> Required work:
Copy the lines from the line with "Screen dimensions: 649x320" to the line with "[1138, 883]", swapping "microphone" for "mic" and keeping everything else the same.

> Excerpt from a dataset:
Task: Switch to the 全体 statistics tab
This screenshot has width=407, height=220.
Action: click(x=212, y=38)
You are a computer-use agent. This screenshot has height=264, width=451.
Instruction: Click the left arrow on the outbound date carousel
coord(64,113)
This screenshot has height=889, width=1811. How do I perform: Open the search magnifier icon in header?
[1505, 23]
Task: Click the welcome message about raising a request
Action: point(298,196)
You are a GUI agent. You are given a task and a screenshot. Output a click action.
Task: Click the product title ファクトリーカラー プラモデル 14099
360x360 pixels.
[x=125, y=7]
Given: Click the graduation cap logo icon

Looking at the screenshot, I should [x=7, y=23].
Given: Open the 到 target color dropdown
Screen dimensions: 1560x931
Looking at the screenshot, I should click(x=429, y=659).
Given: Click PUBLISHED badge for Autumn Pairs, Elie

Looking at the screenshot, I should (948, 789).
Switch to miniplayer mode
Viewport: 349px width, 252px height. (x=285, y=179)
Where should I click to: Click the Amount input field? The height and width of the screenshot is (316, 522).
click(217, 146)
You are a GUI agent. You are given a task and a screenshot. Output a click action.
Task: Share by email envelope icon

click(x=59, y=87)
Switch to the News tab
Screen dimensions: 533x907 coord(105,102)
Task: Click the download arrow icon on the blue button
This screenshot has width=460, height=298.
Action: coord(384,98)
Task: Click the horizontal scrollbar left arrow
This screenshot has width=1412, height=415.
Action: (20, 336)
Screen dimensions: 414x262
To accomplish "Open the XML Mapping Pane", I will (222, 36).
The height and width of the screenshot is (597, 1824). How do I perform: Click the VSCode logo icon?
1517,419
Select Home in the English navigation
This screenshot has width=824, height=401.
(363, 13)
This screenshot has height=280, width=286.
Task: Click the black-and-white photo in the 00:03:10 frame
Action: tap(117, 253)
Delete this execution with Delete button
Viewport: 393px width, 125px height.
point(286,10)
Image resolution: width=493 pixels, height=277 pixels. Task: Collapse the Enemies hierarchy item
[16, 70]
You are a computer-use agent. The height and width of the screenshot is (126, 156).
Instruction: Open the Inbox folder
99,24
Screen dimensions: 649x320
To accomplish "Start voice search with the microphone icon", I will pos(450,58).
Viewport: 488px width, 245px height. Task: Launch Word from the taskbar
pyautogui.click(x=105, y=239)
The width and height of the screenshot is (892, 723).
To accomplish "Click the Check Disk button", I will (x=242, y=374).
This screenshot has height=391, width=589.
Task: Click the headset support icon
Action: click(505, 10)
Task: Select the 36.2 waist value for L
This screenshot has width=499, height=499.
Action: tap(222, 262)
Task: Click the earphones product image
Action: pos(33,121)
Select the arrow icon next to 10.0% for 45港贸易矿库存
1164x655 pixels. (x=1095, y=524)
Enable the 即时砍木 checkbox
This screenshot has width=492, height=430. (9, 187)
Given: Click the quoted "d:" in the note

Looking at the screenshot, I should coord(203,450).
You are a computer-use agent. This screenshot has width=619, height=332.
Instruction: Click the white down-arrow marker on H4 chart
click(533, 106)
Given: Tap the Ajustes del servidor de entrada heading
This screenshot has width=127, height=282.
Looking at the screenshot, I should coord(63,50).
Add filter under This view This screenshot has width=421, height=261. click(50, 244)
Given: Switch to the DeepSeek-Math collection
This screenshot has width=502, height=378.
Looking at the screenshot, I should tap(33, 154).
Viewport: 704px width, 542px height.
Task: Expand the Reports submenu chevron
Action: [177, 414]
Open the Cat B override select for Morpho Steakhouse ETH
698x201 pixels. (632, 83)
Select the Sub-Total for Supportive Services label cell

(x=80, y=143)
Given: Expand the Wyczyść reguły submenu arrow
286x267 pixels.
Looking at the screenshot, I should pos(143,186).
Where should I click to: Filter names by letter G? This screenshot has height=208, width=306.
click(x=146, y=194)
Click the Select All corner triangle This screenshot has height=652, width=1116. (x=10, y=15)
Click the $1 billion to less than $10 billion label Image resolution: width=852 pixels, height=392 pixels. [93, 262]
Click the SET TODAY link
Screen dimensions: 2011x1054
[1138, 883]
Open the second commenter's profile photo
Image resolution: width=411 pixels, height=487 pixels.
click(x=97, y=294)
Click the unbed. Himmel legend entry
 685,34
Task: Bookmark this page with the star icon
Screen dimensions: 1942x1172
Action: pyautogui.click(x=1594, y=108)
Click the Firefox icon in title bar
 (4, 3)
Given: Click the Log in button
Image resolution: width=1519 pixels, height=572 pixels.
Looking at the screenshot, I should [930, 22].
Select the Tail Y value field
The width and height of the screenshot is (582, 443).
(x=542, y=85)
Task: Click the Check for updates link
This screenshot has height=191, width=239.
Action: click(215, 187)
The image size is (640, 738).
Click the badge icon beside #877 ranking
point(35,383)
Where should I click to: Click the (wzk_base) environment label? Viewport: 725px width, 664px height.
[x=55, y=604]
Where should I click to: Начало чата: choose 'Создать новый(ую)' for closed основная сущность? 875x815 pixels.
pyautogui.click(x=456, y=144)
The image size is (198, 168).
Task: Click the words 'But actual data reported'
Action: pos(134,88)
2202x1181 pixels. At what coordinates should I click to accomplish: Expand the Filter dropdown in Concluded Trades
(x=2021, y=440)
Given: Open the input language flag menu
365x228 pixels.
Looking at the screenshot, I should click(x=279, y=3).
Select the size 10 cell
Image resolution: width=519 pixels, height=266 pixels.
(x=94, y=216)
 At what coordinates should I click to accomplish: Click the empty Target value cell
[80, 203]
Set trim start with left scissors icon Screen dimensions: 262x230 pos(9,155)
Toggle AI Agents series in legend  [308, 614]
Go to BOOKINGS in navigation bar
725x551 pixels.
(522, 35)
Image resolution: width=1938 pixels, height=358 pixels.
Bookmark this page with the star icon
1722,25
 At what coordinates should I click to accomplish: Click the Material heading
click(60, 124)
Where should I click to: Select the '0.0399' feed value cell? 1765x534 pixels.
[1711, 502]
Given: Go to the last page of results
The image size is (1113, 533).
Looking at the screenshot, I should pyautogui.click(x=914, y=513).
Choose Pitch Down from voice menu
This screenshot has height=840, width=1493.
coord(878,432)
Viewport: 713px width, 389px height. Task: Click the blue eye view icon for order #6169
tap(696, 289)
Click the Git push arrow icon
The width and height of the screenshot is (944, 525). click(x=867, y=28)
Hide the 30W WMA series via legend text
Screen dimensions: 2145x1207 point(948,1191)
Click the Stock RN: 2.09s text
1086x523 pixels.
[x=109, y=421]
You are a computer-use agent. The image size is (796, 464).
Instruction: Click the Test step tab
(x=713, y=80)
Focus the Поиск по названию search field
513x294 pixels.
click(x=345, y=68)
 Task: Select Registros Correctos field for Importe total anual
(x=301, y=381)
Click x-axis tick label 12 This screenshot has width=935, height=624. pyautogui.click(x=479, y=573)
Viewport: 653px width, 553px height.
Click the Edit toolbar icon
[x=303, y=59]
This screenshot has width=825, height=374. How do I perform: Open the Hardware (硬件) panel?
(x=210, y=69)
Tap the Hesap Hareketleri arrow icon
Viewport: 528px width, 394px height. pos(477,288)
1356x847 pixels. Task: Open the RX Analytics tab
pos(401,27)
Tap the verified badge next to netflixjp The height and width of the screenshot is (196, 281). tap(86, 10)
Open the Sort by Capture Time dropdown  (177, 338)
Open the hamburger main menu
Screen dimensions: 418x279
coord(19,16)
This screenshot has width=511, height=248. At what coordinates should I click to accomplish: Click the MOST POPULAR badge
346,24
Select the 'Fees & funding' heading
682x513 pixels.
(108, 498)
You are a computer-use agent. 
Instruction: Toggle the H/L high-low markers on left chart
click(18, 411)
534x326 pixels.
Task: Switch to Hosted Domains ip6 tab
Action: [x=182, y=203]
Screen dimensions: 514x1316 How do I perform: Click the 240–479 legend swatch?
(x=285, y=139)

> Response to this task:
Screen dimensions: 649x320
To accomplish "Start voice search with the mic icon", I will pos(450,58).
Viewport: 488px width, 245px height. Task: Launch Word from the taskbar
pyautogui.click(x=105, y=239)
The width and height of the screenshot is (892, 723).
To accomplish "Click the Check Disk button", I will (x=242, y=374).
This screenshot has height=391, width=589.
Task: Click the headset support icon
Action: click(505, 10)
Task: Select the 36.2 waist value for L
This screenshot has width=499, height=499.
Action: tap(222, 262)
Task: Click the earphones product image
Action: pos(33,121)
Select the arrow icon next to 10.0% for 45港贸易矿库存
1164x655 pixels. (x=1095, y=524)
Enable the 即时砍木 checkbox
This screenshot has width=492, height=430. (9, 187)
Given: Click the quoted "d:" in the note

Looking at the screenshot, I should coord(203,450).
You are a computer-use agent. This screenshot has width=619, height=332.
Instruction: Click the white down-arrow marker on H4 chart
click(533, 106)
Given: Tap the Ajustes del servidor de entrada heading
This screenshot has width=127, height=282.
Looking at the screenshot, I should coord(63,50).
Add filter under This view This screenshot has width=421, height=261. click(50, 244)
Given: Switch to the DeepSeek-Math collection
This screenshot has width=502, height=378.
Looking at the screenshot, I should tap(33, 154).
Viewport: 704px width, 542px height.
Task: Expand the Reports submenu chevron
Action: [177, 414]
Open the Cat B override select for Morpho Steakhouse ETH
698x201 pixels. (632, 83)
Select the Sub-Total for Supportive Services label cell

(x=80, y=143)
Given: Expand the Wyczyść reguły submenu arrow
286x267 pixels.
Looking at the screenshot, I should pos(143,186).
Where should I click to: Filter names by letter G? This screenshot has height=208, width=306.
click(x=146, y=194)
Click the Select All corner triangle This screenshot has height=652, width=1116. (x=10, y=15)
Click the $1 billion to less than $10 billion label Image resolution: width=852 pixels, height=392 pixels. [93, 262]
Click the SET TODAY link
Screen dimensions: 2011x1054
[1138, 883]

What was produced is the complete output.